Читаем без скачивания Миледи Ротман - Владимир Личутин
Шрифт:
Интервал:
Закладка:
— Вас с кровати вагой подымать? Друг о дружку-то еще натретесь, колобов наваляете. Ты, Ванек главное, поверх себя не допускай бабу. Я знаю, я ученый на этот счет, они, стервы, всё наверх норовят. Как усядется да поскочит, скажу тебе, одних девок жди. Девки окантрапупят. От них вою, визгу, дай-подай, приданое им готовь, замуж высунь. Порченый товар… Ванек, я тебя на конюшню свожу, покажу, как действовать. — Васька зычно захохотал, взбулькивая горлом. — Я с жеребцами-то иной раз имею дело, припускаю, да. Скажу, они кобылу крепко струнят…
— Не мели языком-то, Вася, — робко заметила Миледи, побаиваясь братца; но лицо ее до корней рыжих волос отчего-то налилось густою краской. Миледи по простоте натуры переняла слова брата на свой счет.
Ротман вроде бы безразлично наблюдал в окно, как суетится на заулке хмельной народец, куда-то вдруг собравшийся из-за стола, как, подбирая дорожный тулуп, усаживается в сани гармонист, гоголем окидывает взглядом окна, фасонисто сдвигает к затылку высокую норковую шапку, и потный русый чубчик сваливается на правую вскидистую бровь. Лошадь равнодушно оборачивается на толковище, косится на людскую суету, равнодушно перебирает заиндевевшими губами клок ржаной соломы, сдабривая ее обильной слюною. Своей обезоруживающей простотою она крепко напоминает возницу. Девки, визжа, ползут на розвальни, спихивая с саней друг дружку, отчаянно верещат, будто им в подол напихали горячих угольев. Тут вышла на крыльцо теща с бельевой грузной корзиною, накрытой полотенцем: знать, набила короб подорожниками и посудой. Не гулянку ли затеяла молодежь на ближнем веретье? Кровь молодая кипит, ей тесно в избе, хочется спустить пар, повыхаживаться на раздолье.
— Ты, Ванек, шибко бабу не поваживай, — все нудел Васька, переступая с ноги на ногу; он уже и забыл, зачем явился в дом. — Но и не заганивай, да. Куда тебе с сопатой, никакого от нее приварку, одни слюни. Невольно запоешь: я сопатую под зад лопатою.

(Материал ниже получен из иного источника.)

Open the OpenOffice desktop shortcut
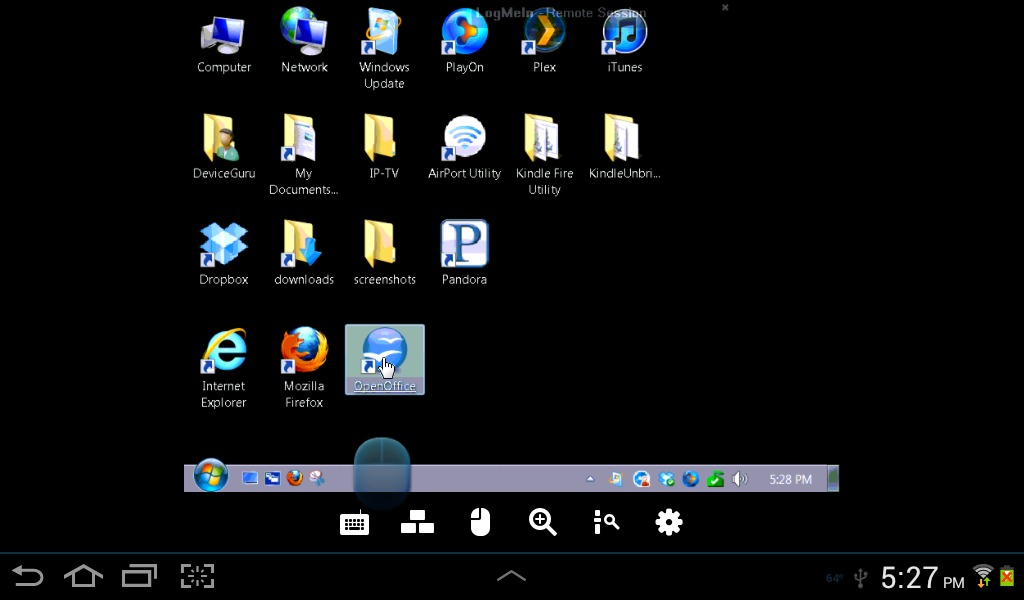1024x600 pixels. coord(385,358)
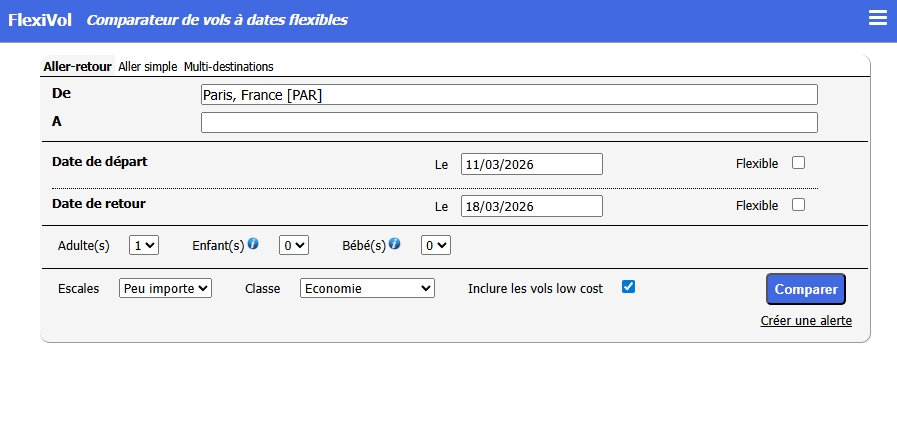Open the hamburger menu icon
This screenshot has height=445, width=897.
878,19
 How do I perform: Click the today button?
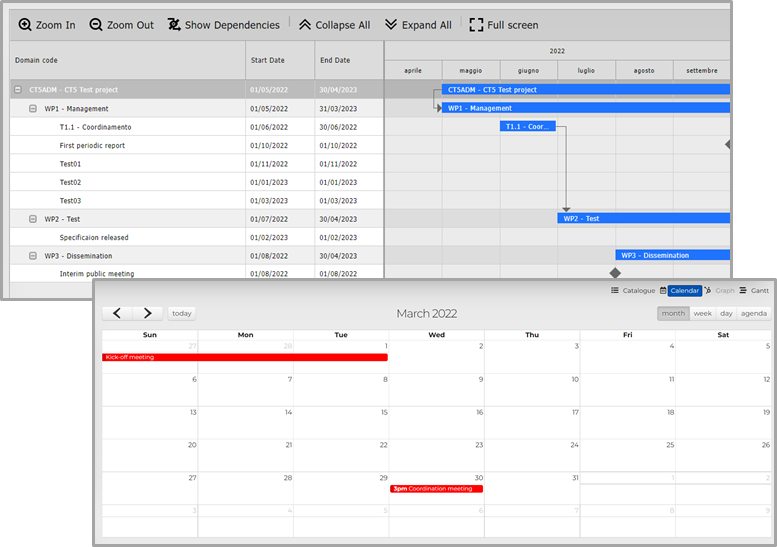181,313
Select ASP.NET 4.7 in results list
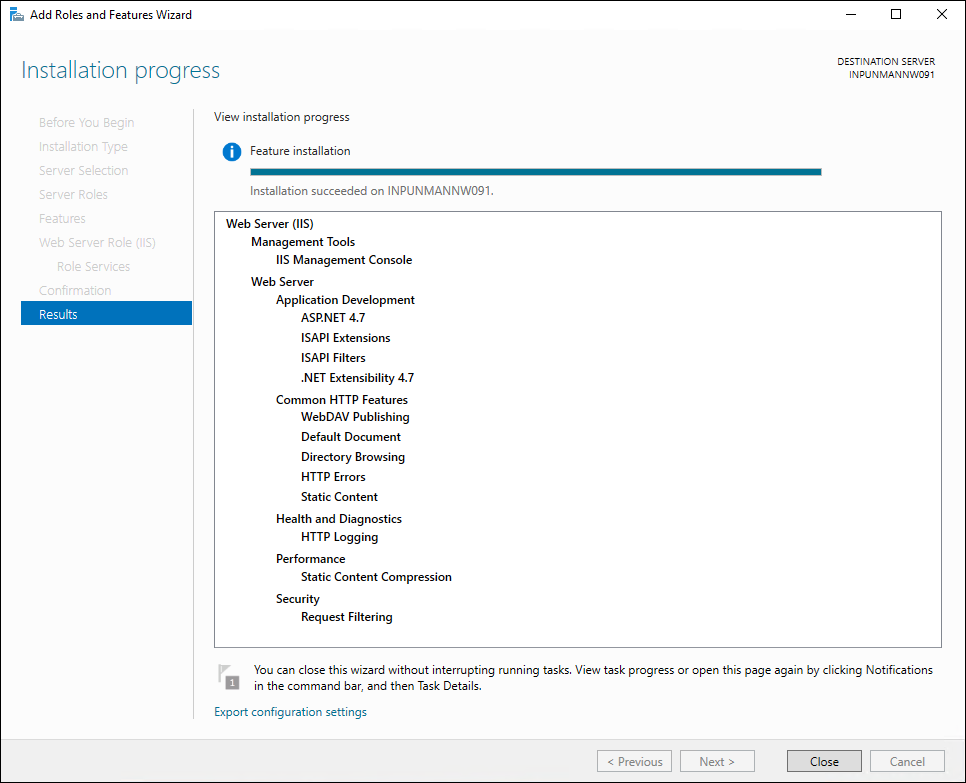Screen dimensions: 966x783 (333, 318)
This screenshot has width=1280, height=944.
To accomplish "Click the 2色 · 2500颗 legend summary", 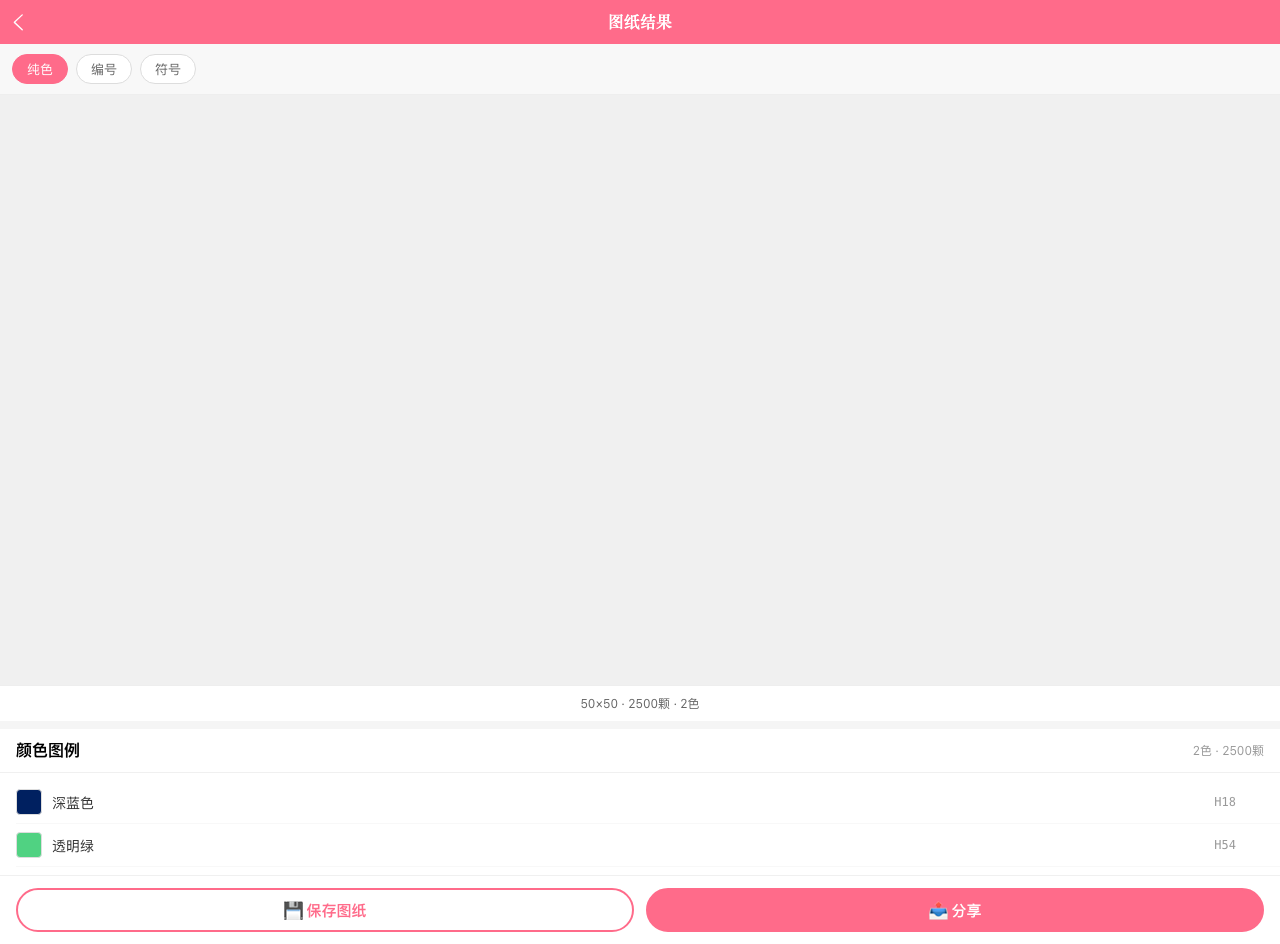I will tap(1228, 751).
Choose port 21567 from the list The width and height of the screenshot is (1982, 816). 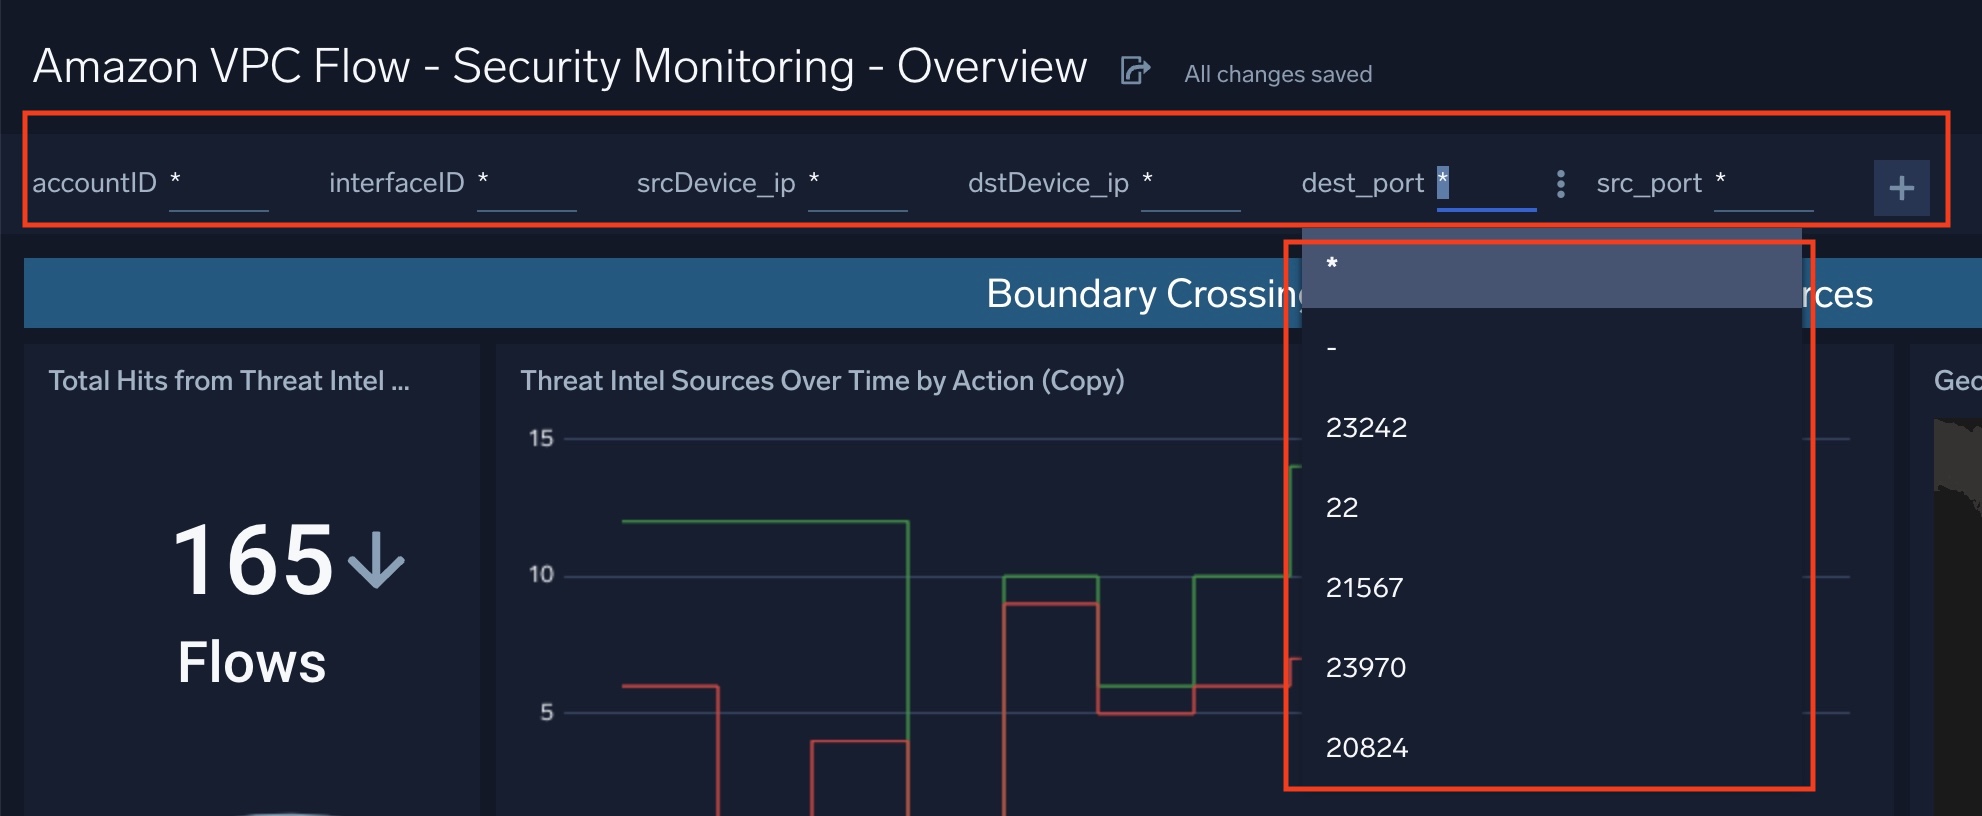pyautogui.click(x=1551, y=587)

Васька с шепота уже скинулся на крик, и Ротману против воли приходилось внимать бестолочи и без желания проникать в ее притаенный смысл. Ведь всякое слово многосмысленно. Блажной будто кувалдою вбивал ученому человеку, истаскавшемуся по столицам, грубую мужицкую правду, от которой отчего-то смущался слух, горели уши, но открывалось навстречу сердце, уже отвыкшее, оказывается, от деревенских обычаев. Дурачок подсказывал, как затеивать и вести семейную жизнь, как раскрывать бабу во всей полноте, во всех ее затайках. И то, что ему посторонние подсказывали, как заниматься любовью, особенно сердило Ротмана. «И всему виною проклятая деликатность, эта интеллигентщина, — раздраженно упрекал себя Ротман. — И чего придурок трезвонит, несет околесицу, будто смыслит что в постели? Оборвать бы надо, укоротить язычок, чтобы знал свое место: вой, гудошник, в гудок, но на трубу не замахивайся».
А спросил вяло, пряча взгляд:
— Куда навострились с колобами? Хлеба ись иль водку пить?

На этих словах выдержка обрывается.